Every day he is feeling better, but I just want him to eat. This boy usually eats 30 ounces of formula daily. But over the course of 6 days he has eaten 30 ounces Poor baby is so dehydrated. He is still at least crying tears, which is the ultimate sign of dehydration. No tears = no fluid.

And to top it all off. Logan has a fever and gross cough now... Luckily for him it will just be a bad cold.

Tuesday, January 03, 2006

Year in Review

The year of 2005 in review:

January- Had a wonderful New Year's
February- Was offered a job in a new city
March- Had made my hubby quit his job and up and move with me at 30 weeks pg to a tiny duplex for me to start a new job, his grandfather died and I couldn't go to the funeral (which I will regret everyday for not going.) and then his mom was diagnosed with breast cancer of the lungs (FUN MONTH, yeah right)
April- Adjusting to new job, new daycare and new city
May- The arrival of Cole Michael
June- Hubby got a job! And we bought a house!
July- Celebrated 4th of July at the lake and headed back to work after maternity leave
August- Celebrated 4 years of marriage
September- Headed back to school after a semester hiatus
October- My babies spent Halloween without me because I was at a conference
November- Had steak for Thanksgiving!
December- Logan turned 3 and I turned 27! My boys made out like bandits for Christmas, which was spent in California visiting Travis' relatives who are in poor health.

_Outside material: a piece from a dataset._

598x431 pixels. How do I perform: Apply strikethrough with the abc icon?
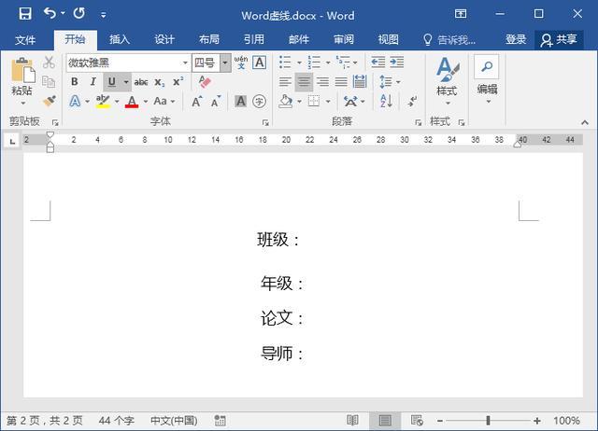[x=141, y=82]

Now here we are in 2006. We ate our greens and black eyed peas and are hoping for a less eventful year!!

What did I do?

So I was all excited about the prospect of having a cleaning lady. She was all set to come last Friday so I could show her around and let her know where the vacuum was and see if we needed to buy a mop. (Yep you read that right, we don't even own a mop!)

I called her on Friday after my dentist appointment (the dental hygentist said she thought I was just there for my 6 month check up, but I actually hadn't had my teeth cleaned since 2001!) Travis and I then had a shopping date so I gave her my cell number and she called and we decided she would come by at 3pm.

Well 3 rolled around, then 3:30, then 4:00, then 4:30... Are you seeing a pattern. She never showed. I called and she never answered her phone. I left a message... NOTHING...

I called again on Sunday because she was supposed to start today. In my message I even said if you have changed your mind and would no longer like to keep my house, please call and let me know so I can make a different arrangement. STILL NOTHING...

So here we are Tuesday, the day my house was going to get a cleaning and when I get home it will still need a cleaning. BLAH!!

Monday, January 02, 2006

I Survived!

Well I guess Christmas turned out as good as it could have. MIL wasn't as bad as expected. Travis and I got to have a date! And we got a ton of compliments on our well behaved boys!

We also got some money too!

In other news we may be adding a new family member to our household. A new dog named Bear. He is a one year old Maltese, who previous owner has had a stroke and can no longer care for him. He is totally house and crate trained and AKC certified. We have told my parent's friends, their son is keeping him right now, that if Brandon (the son) doesn't want to care for him, we want him! Will keep you updated!